Porra, tá certo que a marcação era ostensiva, que a Estônia – como o Galvão lembrou umas trezentas vezes – jogava o jogo da vida deles, amiiiiigo… será que não dava pra um desgraçado ali entrar driblando pelo meio pra abrir a retranca?

Não pude ver o primeiro gol brasileiro, pois estava atendendo o homem do gás. Sujeito simpático. Espantoso ver que existia naquele profissional a sabedoria para entender e tecer críticas bem embasadas sobre recentes cagadas do Governo Lula. Segundo o homem do gás, se a Dilma vencer a eleição, aí é que fode tudo. Cara legal. E aí foi o gol do Luís Fabiano.

No segundo tempo, já após a partida do homem do gás, o jogo continuou uma merda. Teve lá seus momentos. Tardelli entrou bem. Isso pelo menos dá pra elogiar nesses jogadores com sangue de barata: uma partida, para eles, é apenas uma partida. Não costumam pipocar. Ficam de putaria, mas daí é de propósito. Com vontade, jogam em qualquer situação.

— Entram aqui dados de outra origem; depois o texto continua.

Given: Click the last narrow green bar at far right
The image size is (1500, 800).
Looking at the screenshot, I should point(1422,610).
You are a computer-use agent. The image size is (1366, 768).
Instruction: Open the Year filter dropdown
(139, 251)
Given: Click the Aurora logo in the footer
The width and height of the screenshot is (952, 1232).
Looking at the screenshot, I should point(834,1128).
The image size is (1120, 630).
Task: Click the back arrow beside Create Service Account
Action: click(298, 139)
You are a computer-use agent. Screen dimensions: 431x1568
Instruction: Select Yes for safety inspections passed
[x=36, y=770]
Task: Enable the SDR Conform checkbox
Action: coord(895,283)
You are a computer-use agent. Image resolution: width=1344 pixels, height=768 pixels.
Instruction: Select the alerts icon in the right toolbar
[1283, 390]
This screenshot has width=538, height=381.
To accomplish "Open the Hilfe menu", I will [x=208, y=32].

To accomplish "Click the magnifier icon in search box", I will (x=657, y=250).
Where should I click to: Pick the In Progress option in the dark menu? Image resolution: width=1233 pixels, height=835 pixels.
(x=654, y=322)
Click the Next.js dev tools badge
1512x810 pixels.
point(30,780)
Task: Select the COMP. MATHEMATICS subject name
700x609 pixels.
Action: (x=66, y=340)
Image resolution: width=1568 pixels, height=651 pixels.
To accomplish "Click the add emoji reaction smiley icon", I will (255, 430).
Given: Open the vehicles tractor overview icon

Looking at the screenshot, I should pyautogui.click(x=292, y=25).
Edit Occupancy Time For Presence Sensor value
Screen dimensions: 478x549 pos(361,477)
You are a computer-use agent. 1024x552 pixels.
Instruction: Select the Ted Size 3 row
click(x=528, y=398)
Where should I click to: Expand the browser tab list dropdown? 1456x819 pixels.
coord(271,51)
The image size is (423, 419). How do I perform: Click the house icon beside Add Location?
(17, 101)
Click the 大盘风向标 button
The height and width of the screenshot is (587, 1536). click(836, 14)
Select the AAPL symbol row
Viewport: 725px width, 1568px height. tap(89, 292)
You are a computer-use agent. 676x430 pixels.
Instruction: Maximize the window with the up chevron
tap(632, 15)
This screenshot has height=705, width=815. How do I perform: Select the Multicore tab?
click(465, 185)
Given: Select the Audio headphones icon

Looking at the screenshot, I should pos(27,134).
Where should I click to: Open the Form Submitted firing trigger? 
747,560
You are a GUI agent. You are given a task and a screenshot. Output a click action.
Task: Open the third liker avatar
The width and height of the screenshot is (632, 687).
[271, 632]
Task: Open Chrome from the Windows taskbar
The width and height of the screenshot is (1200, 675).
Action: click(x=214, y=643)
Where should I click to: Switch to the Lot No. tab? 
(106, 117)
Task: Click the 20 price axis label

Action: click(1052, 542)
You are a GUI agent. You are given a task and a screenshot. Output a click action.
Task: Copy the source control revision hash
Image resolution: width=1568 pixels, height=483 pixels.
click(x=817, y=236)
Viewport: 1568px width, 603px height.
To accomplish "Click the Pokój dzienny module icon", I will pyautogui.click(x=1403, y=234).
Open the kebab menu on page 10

No final, o Selecionado ainda levou um sufoco. Que vexame seria ter tomado o gol. Ainda bem que não saiu. Ficou barato. Engraçado foi a torcida aplaudindo o cartão amarelo que o juiz deu pro Nilmar por simular um pênalti.

O Brasil precisa de um lateral-esquerdo melhor que o André Santos. Convém um time de pretensões internacionais angrariar recursos ao escrete, assim sendo, um lateral deve saber apoiar o ataque e completar a defesa. André Santos não faz nenhum dos dois. É um devolvedor de bolas. Não se destaca marcando nem consegue criar jogadas de ataque. Não compromete, mas também não acrescenta nada.

O futebol deve ficar mesmo para a partida contra a Argentina. É do costume do Selecionado do Dunga e da CBF se apresentar esportivamente num nível mais elevado apenas contra adversários de calibre. Tão devendo muito. Até lá, vamos digerir a pelada de hoje e fantasiar mais um pouco com o futebol de Zico e com as lésbicas do mundo do entretenimento adulto.